=== Dataset records ===

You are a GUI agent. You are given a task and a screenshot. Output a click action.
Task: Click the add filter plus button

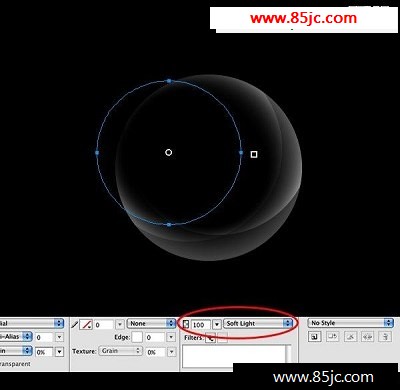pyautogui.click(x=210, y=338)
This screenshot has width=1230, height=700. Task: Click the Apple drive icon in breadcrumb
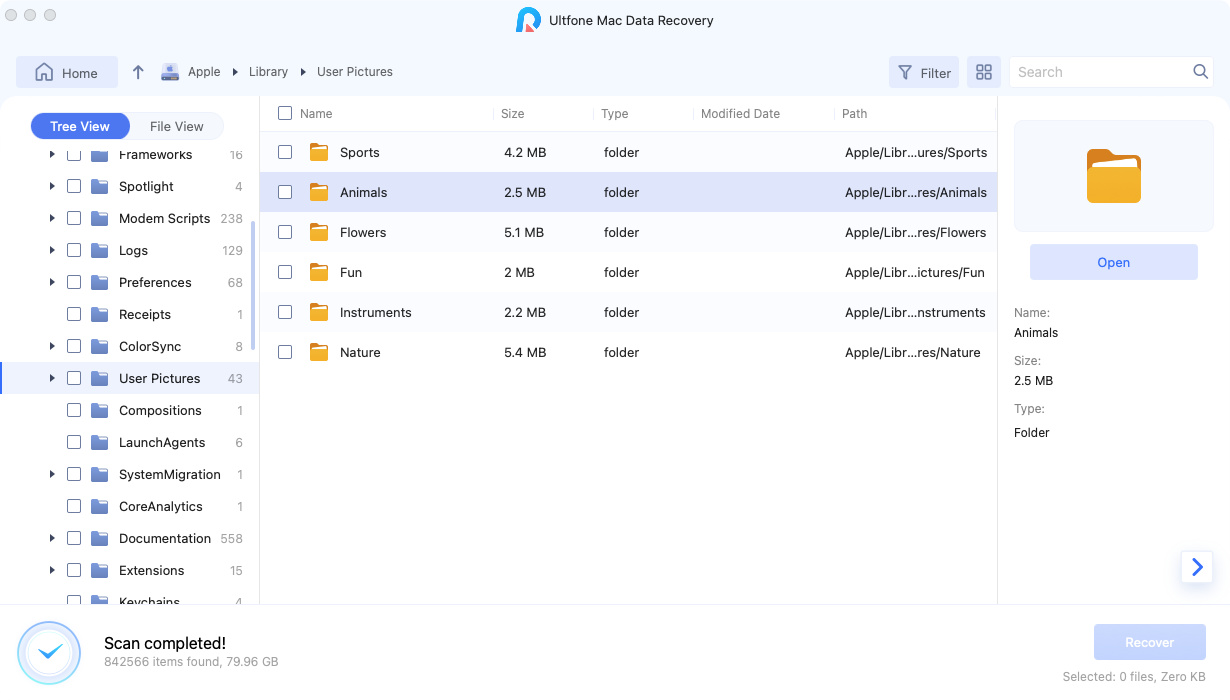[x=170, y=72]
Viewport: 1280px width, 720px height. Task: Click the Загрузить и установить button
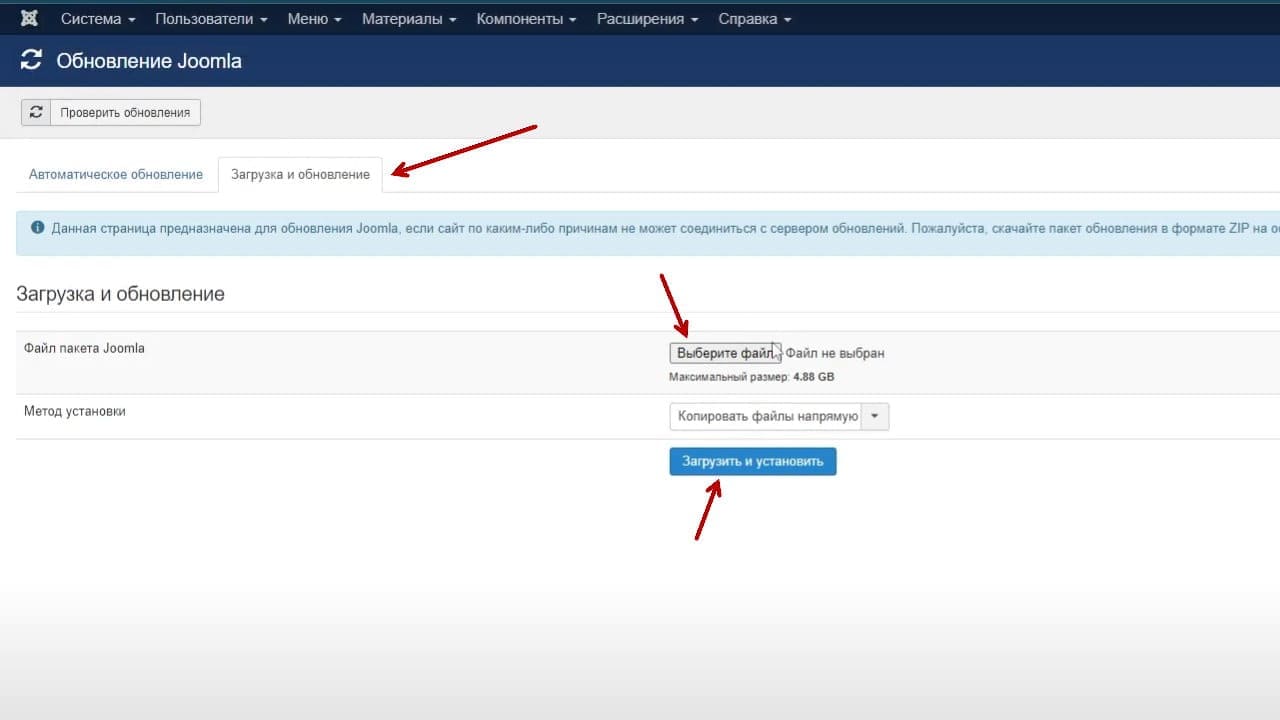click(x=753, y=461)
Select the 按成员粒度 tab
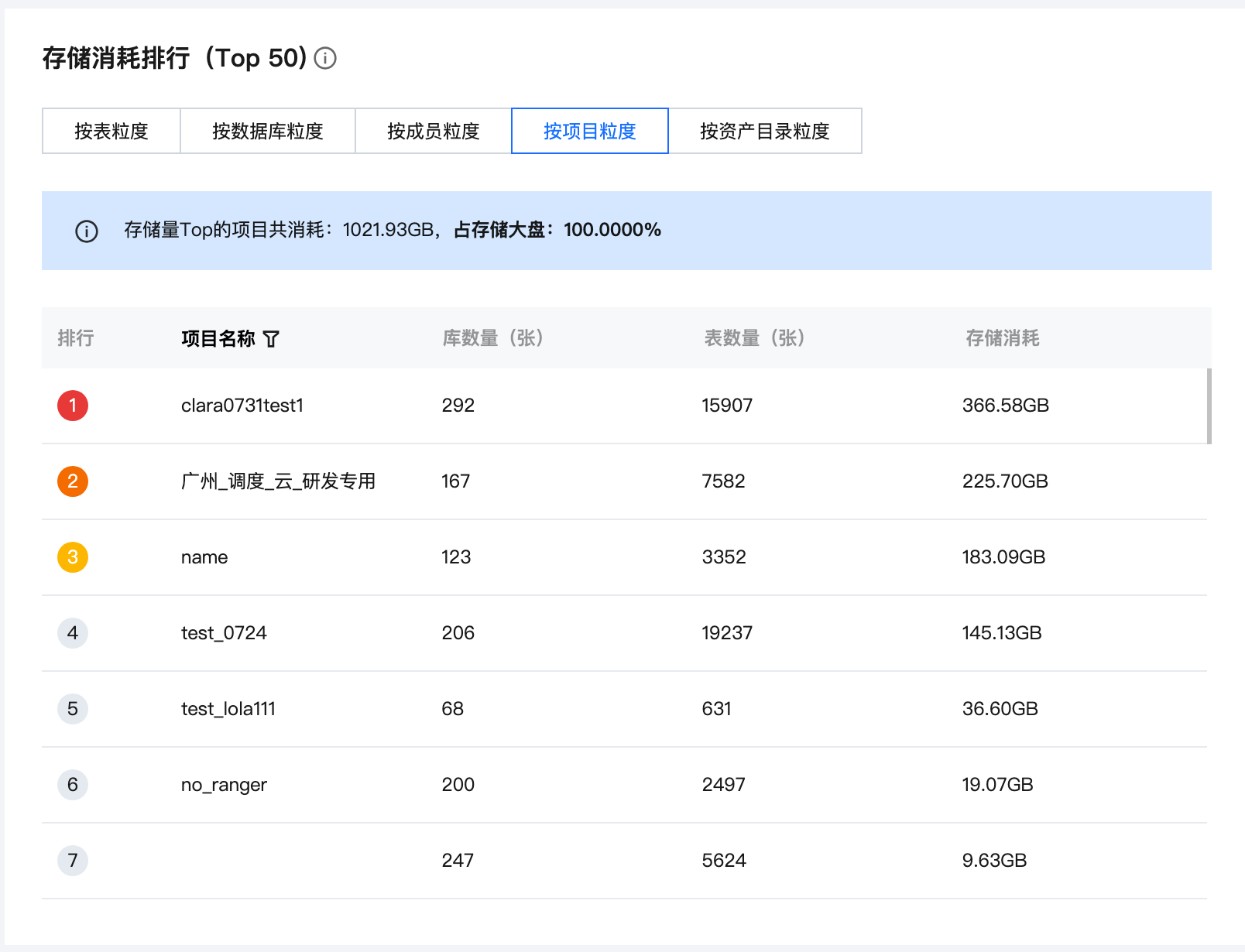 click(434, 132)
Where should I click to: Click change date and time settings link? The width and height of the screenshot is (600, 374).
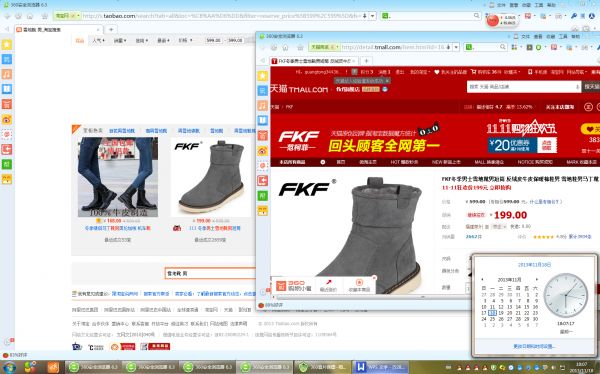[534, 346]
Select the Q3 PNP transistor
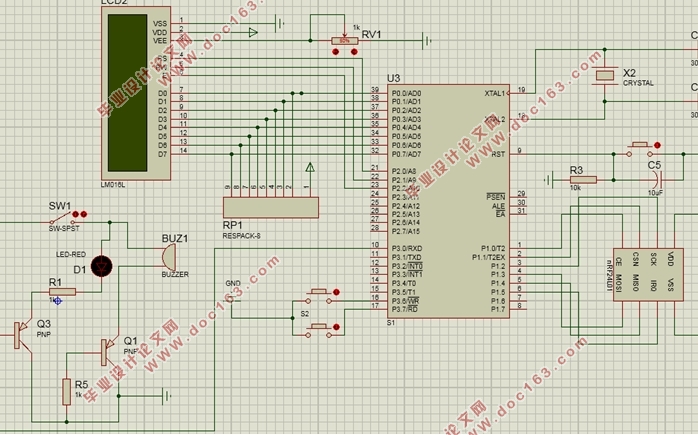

===

▶ _Action item_
Set down exactly, with no additions, each line from the line that includes "Task: Click the add filter plus button" to the final line of the entries above; leave pictures out.

▶ _Problem solution_
Task: Click the add filter plus button

pyautogui.click(x=210, y=338)
This screenshot has width=1230, height=700. Task: Click the Apple drive icon in breadcrumb
[x=170, y=72]
Viewport: 1280px width, 720px height. Task: Click the Загрузить и установить button
click(x=753, y=461)
Select the 按成员粒度 tab
 click(434, 132)
Where should I click to: Click change date and time settings link? The width and height of the screenshot is (600, 374).
[534, 346]
Select the Q3 PNP transistor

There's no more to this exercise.